* DATA:
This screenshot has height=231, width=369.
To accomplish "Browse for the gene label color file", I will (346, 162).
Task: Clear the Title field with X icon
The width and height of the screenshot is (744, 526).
--
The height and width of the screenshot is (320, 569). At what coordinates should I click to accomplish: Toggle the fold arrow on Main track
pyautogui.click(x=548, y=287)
* * *
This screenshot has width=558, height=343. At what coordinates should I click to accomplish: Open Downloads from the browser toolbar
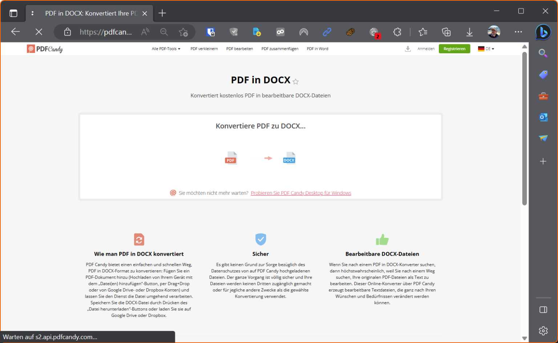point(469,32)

* WORK ORDER:
When you reach the line containing "This screenshot has height=231, width=369." in the data above, start copying exactly, and stop after the line containing "The width and".

* RESPONSE BELOW:
This screenshot has height=231, width=369.
To accomplish "Browse for the gene label color file", I will (346, 162).
Task: Clear the Title field with X icon
The width and height of the screenshot is (744, 526).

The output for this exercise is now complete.